GOALS
1 > Answer these questions using the forum write-up:
(a) In which town was the first northeast event held?
(b) What do many Georgia hybrid schools have that gives them access to a major state college scholarship program?
(c) Who ran the discussion that ended the day?
2 > Rewrite everything in the forum write-up from "Defining accountability remains" down to "people’s thoughts about.", replacing "elusive" with "hard to pin down".
3 > Recast the paragraph of the forum write-up that begins "Finally, we talked about" as a short bulleted list that keeps its main facts.

TEXT SHOWN
>> START

Northeastern Hybrid and Microschools Forum
Continuing in our series of local events* – the Western Forum, the Heartland Summit, we held our first event in the northeast, in King of Prussia, Pennsylvania, outside of Philadelphia just before the election. (Yes we went to the Philadelphia suburbs the weekend before the election and managed to not really talk about it at all).
We had an amazing group of school people, founders and potential founders, support organization leaders, and other types. Pennsylvanians dominated of course, but we had people from all over the northeast. One thing the day really highlighted was just how extreme the different environments states are facing can be. California has (sort of secretly) huge numbers of students in hybrid style charter schools. (I think it might be possible to do this in other states as well, with some different wrinkles. People should look up Julian or Springs or Core Butte and try it!). In the South, the homeschooling environment makes things feel pretty wide open – if you can think of an interesting school design, you can pretty much do it. ESAs, tuition tax credits…lots of ideas can be put on the table and have decent shots at becoming reality. The northeast has its challenges here. But as we saw in Philadelphia, plenty of people are still able to go out and spin up amazing new kinds of schools anyway.
“Success”
Defining accountability remains a challenge. Every school can define how their own students are better off, and could do so for hours at a time. But a succinct answer for the field is elusive. Statewide standardized test requirements are a hard no for many schools who want to see ESAs. So are curriculum requirements. Is some form of accreditation? Many Georgia hybrid schools, for example, have a very light touch accreditation which provides them access to a major state college scholarship program. This is a question I would love to hear more people’s thoughts about.
Entrepreneurship
Finally, we talked about many entrepreneurship issues. Should a new founder, who likely has little if any business management in their background, prioritize affordability and access, or financial sustainability as they get started? (It seems most founders seem to lean toward making their schools more affordable in the early days, with low tuition, many discounts, a reliance on grants and donations, etc. But if you’re not financially sustainable…then you’re not financially sustainable). Thanks to Carolyn Byer from KaiPod for running a great discussion to end the day.

>> END

Entries on where items appear
>> START

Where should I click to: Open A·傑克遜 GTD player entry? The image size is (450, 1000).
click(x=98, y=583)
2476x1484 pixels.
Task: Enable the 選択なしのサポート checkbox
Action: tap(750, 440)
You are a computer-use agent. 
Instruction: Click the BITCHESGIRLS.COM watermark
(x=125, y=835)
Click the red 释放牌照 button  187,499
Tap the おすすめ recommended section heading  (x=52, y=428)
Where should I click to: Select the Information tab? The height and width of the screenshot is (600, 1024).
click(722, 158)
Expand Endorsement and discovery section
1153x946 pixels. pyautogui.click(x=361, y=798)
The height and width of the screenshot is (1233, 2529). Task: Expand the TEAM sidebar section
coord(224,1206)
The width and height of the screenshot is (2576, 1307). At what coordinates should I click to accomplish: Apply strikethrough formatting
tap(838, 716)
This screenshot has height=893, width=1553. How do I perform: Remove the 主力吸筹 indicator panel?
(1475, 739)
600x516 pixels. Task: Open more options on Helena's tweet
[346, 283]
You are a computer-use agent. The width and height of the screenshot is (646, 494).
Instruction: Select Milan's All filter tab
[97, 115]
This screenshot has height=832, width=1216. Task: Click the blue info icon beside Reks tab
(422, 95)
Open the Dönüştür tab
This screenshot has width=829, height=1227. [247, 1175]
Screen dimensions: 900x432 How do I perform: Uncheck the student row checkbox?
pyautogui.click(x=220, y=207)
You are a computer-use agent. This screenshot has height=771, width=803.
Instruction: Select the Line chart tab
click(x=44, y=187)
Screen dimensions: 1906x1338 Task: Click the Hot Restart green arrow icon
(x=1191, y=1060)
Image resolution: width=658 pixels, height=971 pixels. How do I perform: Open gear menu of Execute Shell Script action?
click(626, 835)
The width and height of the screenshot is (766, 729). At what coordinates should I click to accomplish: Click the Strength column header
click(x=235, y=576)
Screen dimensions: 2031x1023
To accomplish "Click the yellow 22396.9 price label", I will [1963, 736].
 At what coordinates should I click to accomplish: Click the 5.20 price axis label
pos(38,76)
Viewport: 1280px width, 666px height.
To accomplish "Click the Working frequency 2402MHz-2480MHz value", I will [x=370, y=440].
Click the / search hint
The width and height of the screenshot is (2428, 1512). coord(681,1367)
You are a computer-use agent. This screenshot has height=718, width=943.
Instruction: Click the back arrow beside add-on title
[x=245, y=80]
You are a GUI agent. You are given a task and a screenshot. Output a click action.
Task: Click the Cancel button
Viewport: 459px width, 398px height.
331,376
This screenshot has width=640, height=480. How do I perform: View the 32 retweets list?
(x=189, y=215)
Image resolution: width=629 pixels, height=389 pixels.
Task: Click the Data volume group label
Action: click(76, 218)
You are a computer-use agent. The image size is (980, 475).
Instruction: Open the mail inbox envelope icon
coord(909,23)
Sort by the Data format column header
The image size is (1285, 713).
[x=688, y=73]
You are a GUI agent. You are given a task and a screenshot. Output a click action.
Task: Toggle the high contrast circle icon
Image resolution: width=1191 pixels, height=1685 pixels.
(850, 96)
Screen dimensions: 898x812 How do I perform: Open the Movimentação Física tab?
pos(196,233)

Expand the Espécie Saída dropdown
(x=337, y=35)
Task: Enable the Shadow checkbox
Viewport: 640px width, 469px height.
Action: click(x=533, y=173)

>> END

ANSWERS IN ORDER
1 >
(a) King of Prussia, Pennsylvania, outside of Philadelphia.
(b) A very light touch accreditation.
(c) Carolyn Byer from KaiPod.

2 >
Defining accountability remains a challenge. Every school can define how their own students are better off, and could do so for hours at a time. But a succinct answer for the field is hard to pin down. Statewide standardized test requirements are a hard no for many schools who want to see ESAs. So are curriculum requirements. Is some form of accreditation? Many Georgia hybrid schools, for example, have a very light touch accreditation which provides them access to a major state college scholarship program. This is a question I would love to hear more people’s thoughts about.

3 >
- The final topic was entrepreneurship issues.
- A central question was whether a new founder, who likely has little if any business management background, should prioritize affordability and access or financial sustainability at the start.
- Most founders seem to lean toward affordability in the early days, with low tuition, many discounts, and a reliance on grants and donations.
- A school that is not financially sustainable is still not financially sustainable.
- Carolyn Byer from KaiPod ran the discussion that ended the day.